Many teachers and trainers are beginning to use the web on a regular basis and are looking for guidance and organizational strategies for what appears to be a chaotic and certainly a ubiquitous environment. They find that simply accessing personal web pages does not provide a useful scheme for finding information to perform higher level operations such as research. They are also finding out that traditional methods of searching for information do not apply in the distributed resource environment of the world wide web. Educators and Trainers need unique searching strategies for efficiently and effectively finding information in this dynamic environment.
There are three main factors to improving searches on the web: 1) efficiency (speed to increase the number of hits per minute), 2) effectiveness (accuracy to get what you wanted to get), and 3) extraction (strategies for extracting information from a text in the most efficient ways possible). This page will concentrate on efficiency (speed) and effectiveness (accuracy), or what I term active searching.
Active searching is an important concept. For example, when you are reading it is often useful to highlight, underline, and annotate the text. On the web it is also necessary to use strategies which improve your efficiency and effectiveness. These include the appropriate use of searching techniques and tools. Active searching also helps keep you focused on the task at hand and avoids wondering...or in web terms...surfing.
When you begin to examine this topic, you will soon find that using just "a search engine" may or may not be good enough to meet the goals of efficiency and effectiveness. Full-text keyword searches are easily implemented and commonly offered by search engines. But full-text searching simply may not be the right tool for the job you have to do...in the way you need to do it.
Productivity in a Ubiquitous Environment
If you have browsed the web, you have surely found that it contains vast amounts of both useful and non useful information based on your interests. But, as the information contained on the web continues to grow exponentially, filtering through what I term non useful (i.e., advertisements, personal resumes, etc.) information has forced me to develop strategies that would make my job as an educator easier and not more complicated. To give you an example of this growth, although no one knows exactly how many documents there actually are on the web now, the Association of Public Data Users and International Association for Social Science Information Service and Technology (1996) state:
Where you only need the shallowest knowledge on the topic, you can use simple locating and sampling strategies (skimming). If you need moderate levels of information, you can use collecting (scanning) strategies. As your need becomes more detailed (i.e., research), you may find it necessary to use conceptual strategies (studying). Although all of these tools may be used for every level of information gathering, using the right tool for the job at hand may just make your job easier.

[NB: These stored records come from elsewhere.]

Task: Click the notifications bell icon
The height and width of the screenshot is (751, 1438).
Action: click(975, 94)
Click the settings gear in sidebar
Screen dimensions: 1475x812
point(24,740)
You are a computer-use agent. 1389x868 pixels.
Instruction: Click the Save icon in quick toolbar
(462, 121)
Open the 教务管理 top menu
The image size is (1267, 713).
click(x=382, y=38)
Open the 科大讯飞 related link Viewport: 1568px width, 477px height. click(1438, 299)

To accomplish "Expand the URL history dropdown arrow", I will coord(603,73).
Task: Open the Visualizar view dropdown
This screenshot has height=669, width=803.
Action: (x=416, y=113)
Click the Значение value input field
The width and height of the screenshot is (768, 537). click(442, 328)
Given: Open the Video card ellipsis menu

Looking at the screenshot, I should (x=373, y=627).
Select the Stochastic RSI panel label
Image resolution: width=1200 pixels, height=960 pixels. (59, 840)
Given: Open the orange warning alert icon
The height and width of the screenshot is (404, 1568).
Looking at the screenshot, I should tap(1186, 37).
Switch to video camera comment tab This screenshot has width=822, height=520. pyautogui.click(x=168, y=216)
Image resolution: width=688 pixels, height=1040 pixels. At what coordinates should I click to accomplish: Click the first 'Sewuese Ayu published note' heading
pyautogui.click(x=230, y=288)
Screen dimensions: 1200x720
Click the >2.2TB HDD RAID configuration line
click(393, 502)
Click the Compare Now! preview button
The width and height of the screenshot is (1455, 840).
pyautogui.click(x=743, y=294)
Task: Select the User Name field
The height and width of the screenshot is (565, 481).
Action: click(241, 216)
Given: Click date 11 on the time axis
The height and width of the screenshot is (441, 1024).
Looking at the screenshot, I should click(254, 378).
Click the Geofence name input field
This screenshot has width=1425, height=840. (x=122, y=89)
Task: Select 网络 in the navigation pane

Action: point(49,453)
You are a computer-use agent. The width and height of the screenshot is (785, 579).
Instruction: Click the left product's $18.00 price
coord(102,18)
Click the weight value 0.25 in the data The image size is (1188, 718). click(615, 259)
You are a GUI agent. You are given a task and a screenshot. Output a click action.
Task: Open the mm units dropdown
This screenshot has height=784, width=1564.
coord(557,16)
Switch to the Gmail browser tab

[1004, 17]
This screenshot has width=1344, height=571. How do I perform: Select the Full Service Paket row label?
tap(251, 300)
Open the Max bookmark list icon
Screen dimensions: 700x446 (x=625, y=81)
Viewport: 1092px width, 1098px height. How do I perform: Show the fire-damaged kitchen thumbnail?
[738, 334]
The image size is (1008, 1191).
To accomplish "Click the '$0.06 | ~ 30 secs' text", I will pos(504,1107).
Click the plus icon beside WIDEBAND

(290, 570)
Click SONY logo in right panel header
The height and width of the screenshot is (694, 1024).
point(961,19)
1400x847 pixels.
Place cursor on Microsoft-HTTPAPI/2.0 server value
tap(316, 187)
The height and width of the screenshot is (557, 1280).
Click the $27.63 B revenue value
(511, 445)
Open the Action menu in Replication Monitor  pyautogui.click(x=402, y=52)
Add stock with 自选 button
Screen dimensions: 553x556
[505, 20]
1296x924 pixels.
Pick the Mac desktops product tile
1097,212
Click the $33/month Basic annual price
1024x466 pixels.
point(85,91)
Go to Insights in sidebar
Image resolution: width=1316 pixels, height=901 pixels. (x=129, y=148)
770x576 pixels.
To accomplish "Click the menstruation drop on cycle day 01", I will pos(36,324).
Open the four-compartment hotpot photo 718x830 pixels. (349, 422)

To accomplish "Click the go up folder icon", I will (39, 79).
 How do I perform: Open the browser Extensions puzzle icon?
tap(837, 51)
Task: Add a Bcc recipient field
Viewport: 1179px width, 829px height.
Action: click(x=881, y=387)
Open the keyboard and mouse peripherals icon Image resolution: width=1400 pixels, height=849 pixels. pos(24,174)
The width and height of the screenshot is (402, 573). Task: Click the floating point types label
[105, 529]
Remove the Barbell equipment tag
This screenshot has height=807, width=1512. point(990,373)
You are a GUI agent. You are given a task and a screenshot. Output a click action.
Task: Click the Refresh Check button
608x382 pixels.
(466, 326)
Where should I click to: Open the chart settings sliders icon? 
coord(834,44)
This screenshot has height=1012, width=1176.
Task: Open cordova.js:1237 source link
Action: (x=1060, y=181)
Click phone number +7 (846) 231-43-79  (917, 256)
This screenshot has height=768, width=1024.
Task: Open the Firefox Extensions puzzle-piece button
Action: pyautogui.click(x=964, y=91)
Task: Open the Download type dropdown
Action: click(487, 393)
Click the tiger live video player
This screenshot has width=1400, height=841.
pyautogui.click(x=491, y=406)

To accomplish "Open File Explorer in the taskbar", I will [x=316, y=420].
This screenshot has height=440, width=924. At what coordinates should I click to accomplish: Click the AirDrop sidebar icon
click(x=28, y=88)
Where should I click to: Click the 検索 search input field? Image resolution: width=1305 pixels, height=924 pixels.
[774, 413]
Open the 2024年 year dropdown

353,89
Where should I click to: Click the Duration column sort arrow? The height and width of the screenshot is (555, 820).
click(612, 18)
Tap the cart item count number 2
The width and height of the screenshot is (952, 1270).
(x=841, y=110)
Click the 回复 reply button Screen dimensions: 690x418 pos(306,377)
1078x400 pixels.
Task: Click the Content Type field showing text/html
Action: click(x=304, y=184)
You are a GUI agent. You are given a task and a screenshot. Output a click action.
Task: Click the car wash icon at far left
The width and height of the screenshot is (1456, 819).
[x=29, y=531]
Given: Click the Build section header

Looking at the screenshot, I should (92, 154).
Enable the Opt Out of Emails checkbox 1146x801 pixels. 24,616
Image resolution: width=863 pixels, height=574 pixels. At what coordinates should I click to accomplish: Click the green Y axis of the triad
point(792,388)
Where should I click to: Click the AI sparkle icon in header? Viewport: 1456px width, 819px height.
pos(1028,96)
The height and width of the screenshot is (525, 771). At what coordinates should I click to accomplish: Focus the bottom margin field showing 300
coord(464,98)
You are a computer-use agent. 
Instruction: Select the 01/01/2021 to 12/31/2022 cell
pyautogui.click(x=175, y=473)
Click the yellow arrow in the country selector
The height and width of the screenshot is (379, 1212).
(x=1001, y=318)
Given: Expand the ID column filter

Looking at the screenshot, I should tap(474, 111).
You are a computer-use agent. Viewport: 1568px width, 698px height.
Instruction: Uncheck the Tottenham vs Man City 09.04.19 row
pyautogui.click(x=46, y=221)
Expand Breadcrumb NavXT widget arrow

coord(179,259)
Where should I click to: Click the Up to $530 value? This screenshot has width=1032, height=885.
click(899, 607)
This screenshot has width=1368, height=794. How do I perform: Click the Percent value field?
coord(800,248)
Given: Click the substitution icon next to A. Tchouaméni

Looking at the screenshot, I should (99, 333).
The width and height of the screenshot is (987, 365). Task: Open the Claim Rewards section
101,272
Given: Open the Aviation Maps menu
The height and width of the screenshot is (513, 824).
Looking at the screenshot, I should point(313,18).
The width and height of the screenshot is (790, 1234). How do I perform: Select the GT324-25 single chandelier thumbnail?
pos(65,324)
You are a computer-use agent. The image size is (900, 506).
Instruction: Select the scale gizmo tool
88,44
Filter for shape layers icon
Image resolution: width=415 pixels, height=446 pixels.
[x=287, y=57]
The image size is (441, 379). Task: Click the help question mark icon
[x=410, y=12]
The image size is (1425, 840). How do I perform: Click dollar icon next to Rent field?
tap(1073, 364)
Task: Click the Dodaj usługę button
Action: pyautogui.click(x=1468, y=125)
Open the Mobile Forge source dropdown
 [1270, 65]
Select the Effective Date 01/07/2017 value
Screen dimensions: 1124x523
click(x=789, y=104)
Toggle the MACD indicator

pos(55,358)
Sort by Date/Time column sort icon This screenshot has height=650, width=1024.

There are many tips and techniques to efficiently and effectively searching the web. To increase your web searching productivity try some or all of the active searching tips provided below.
Boolean Operators
Most search engines now offer boolean capabilities. Boolean operators express different and specific relationships between words and phrases used in the search.
AND limits a search by requiring each term must be present. For example a search on learning AND cognition specifies that you want information on BOTH learning and cognition. If an article only has the term learning in it, it will not be matched. Using AND will usually produce fewer hits.
OR expands the search by combining discrete terms into a conditional set. Searching for learning OR cognition specifies that you want information either learning or cognition. Using OR usually produces the most hits.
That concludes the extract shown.